Le printemps est là.

Vu que c’est un petit peu l’avalanche des sorties d’albums en ce moment, je me permets de vous faire part de mon amour pour un autre disque sorti récemment, celui des New-Yorkais de The Pains Of Being Pure At Heart.
The Pains Of Being Pure At Heart est aussi simple à définir que difficile à écrire. Ils sont majoritairement influencés par le style indie-pop au sens premier du terme, c’est-à-dire par tous ces groupes en The révélés par la compilation C86 du NME (parue en 1986 justement). L’indie-pop au sens premier du terme, WTF me direz-vous sans doute ? L’indie-pop c’est surtout un nom un peu obscur utilisé pour désigner des lignes mélodiques légères, des guitares claires, et des chansons deux accords idéales pour parfaire le doux spleen printanier. Leur premier album mariait habilement cette pureté du coeur à des guitares cradingues (= shoegaze) qui nous faisait encore plus plaisir que leur romantisme très mignon.

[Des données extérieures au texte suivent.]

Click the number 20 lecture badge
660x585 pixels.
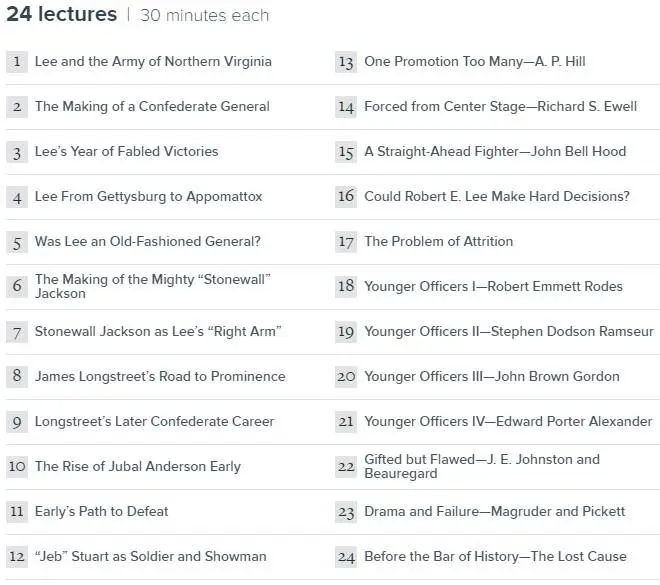[x=346, y=376]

Oui mais voilà, c’eut été bien trop facile de copier bêtement et de ne jamais évoluer. Surtout qu’en 2011, c’est assez simple, tu évolues dès le deuxième album ou tu dégages.

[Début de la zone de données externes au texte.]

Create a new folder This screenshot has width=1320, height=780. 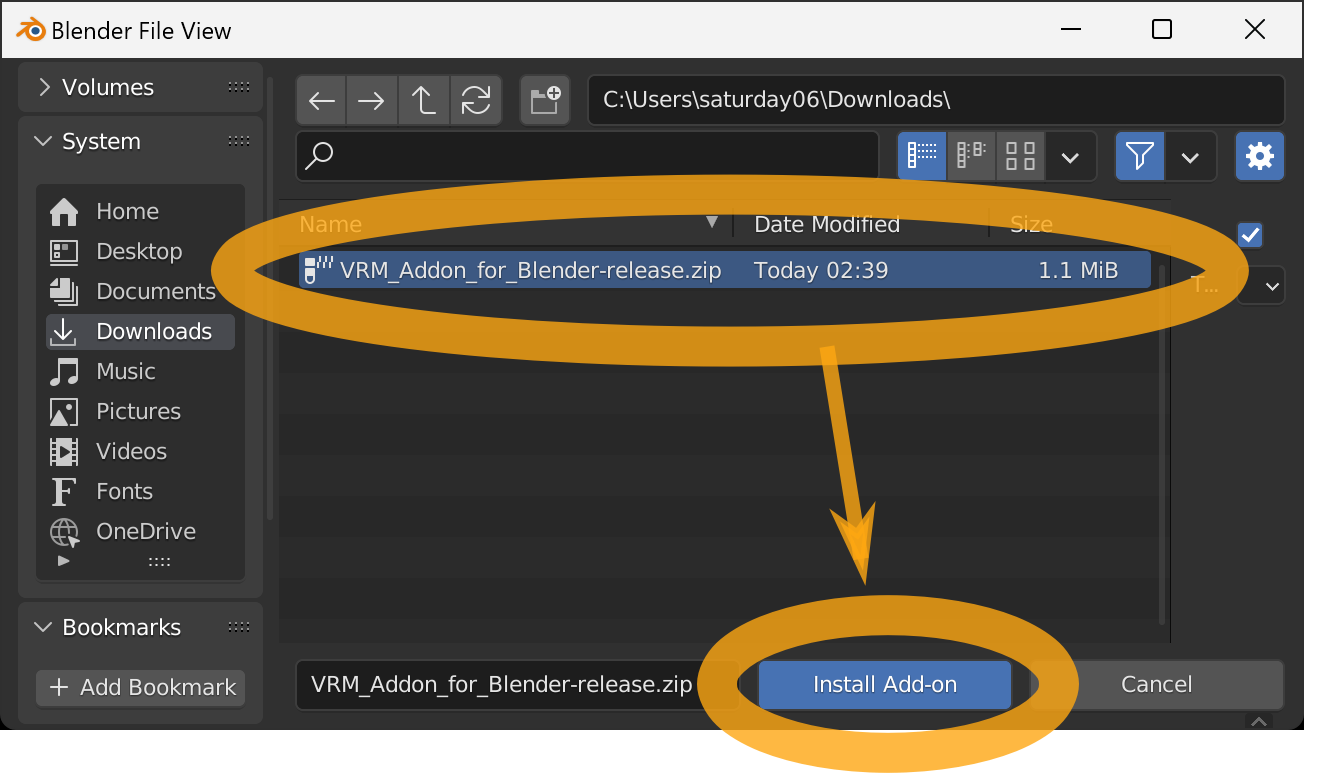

Et heureusement pour eux, les New Yorkais ont choisi la deuxième voie. Dès les premières notes, Belong surprend par sa production et ses guitares pour le coup plus orientées années 90, et nous rappellent d’autres New-Yorkais peut être moins romantiques mais tout aussi sympathiques (Sonic Youth, oui, c’est ça). Si c’est possible, il semblerait que nos quatre adolescents aient encore améliorés leur songwriting, et il est désormais absolument impossible d’échapper à leurs immenses chorus (Heaven’s Gonna Happen Now reste en tête des heures durant), ainsi qu’à la perfection de leur pop-songs taillées pour les walkmans et les B.O. de teen movies vraiment trop cools (Anne With An E notamment, mais l’album entier aussi quand même).
Alors oui, ça va encore faire râler les partisans de “l’original”, les fans hardcore de Slow Dive, Ride, My Bloody Valentine & co, mais contrairement à leur source d’inspiration, The Pains Of Being Pure At Heart ont de leur côté l’actualité, le présent, et l’immédiateté d’un album qui parviendra sans doute à dépasser le cercle des initiés passéistes, tant les chansons sont parfaites et teintées d’un romantisme qui évite (on ne sait trop comment) l’écueil niaiseux. Comme dirait leur maison de disque, Play it again Sam.